• **REQUIRED ACTION**:
Should a line below contain the word "agent", report it.

Stored items:
/---
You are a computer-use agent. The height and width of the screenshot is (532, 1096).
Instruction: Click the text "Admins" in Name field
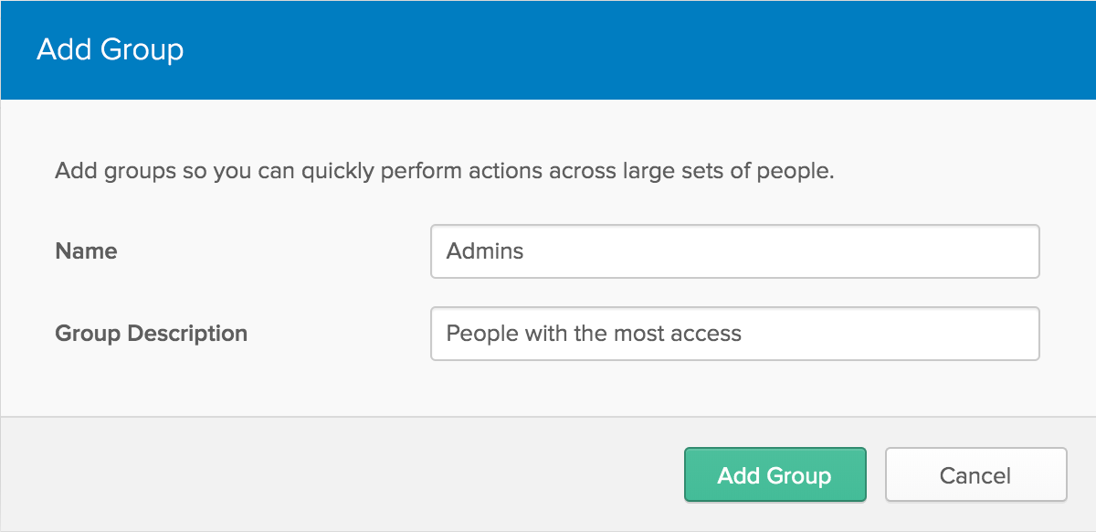point(485,251)
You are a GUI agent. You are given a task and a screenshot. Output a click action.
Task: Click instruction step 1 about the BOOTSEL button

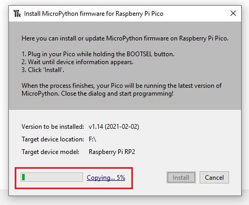[98, 54]
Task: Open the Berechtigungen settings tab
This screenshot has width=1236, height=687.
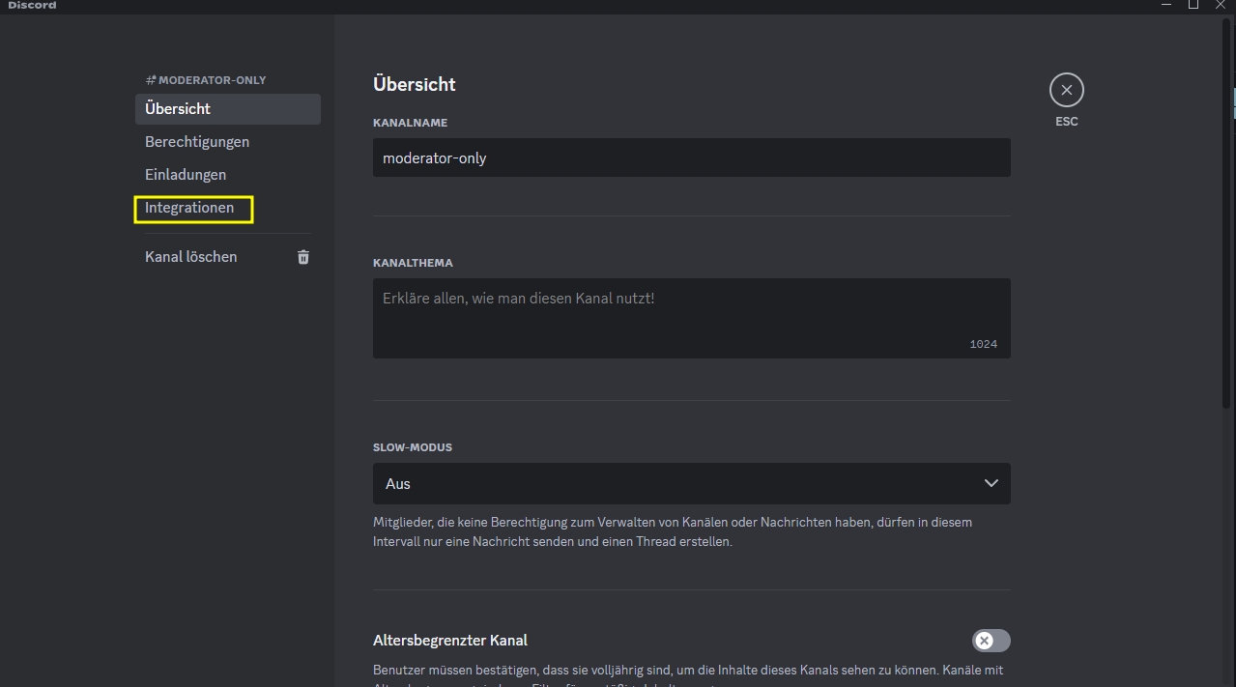Action: click(x=197, y=142)
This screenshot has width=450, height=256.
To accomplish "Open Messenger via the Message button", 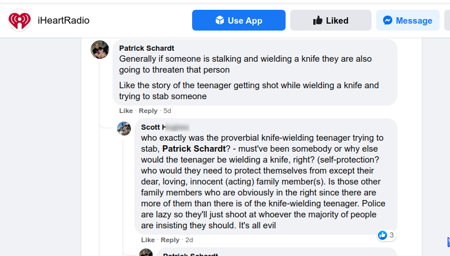I will [407, 21].
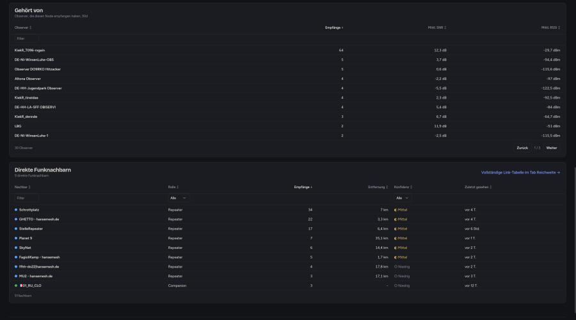This screenshot has width=576, height=320.
Task: Sort by Mittl. SNR column
Action: tap(436, 28)

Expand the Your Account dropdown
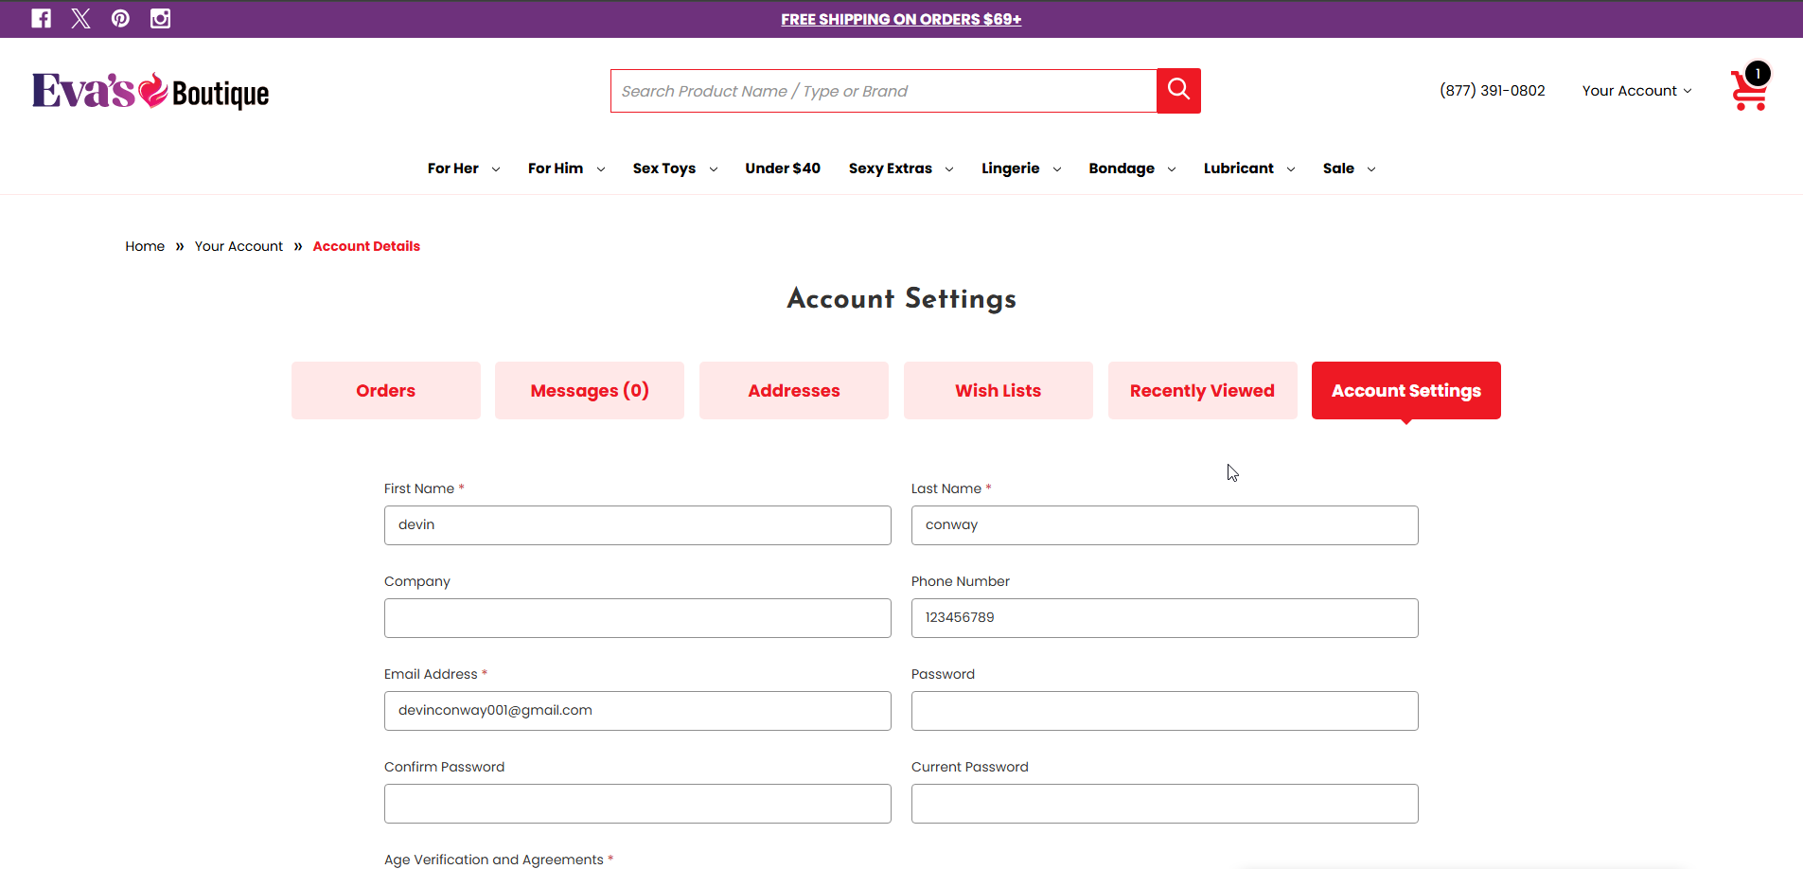[1636, 91]
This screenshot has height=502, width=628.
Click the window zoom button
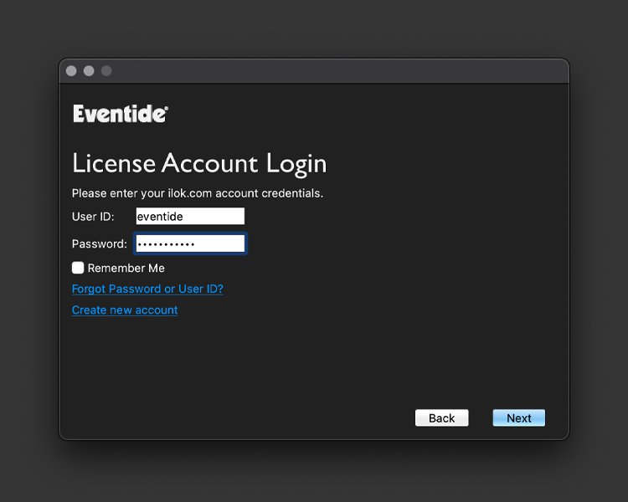tap(106, 71)
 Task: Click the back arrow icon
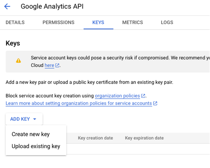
\---
• **RESPONSE BOX**:
You are a computer-use agent. The height and width of the screenshot is (532, 1096).
You are a GUI agent. You are given a task and a screenshot. Output a click action.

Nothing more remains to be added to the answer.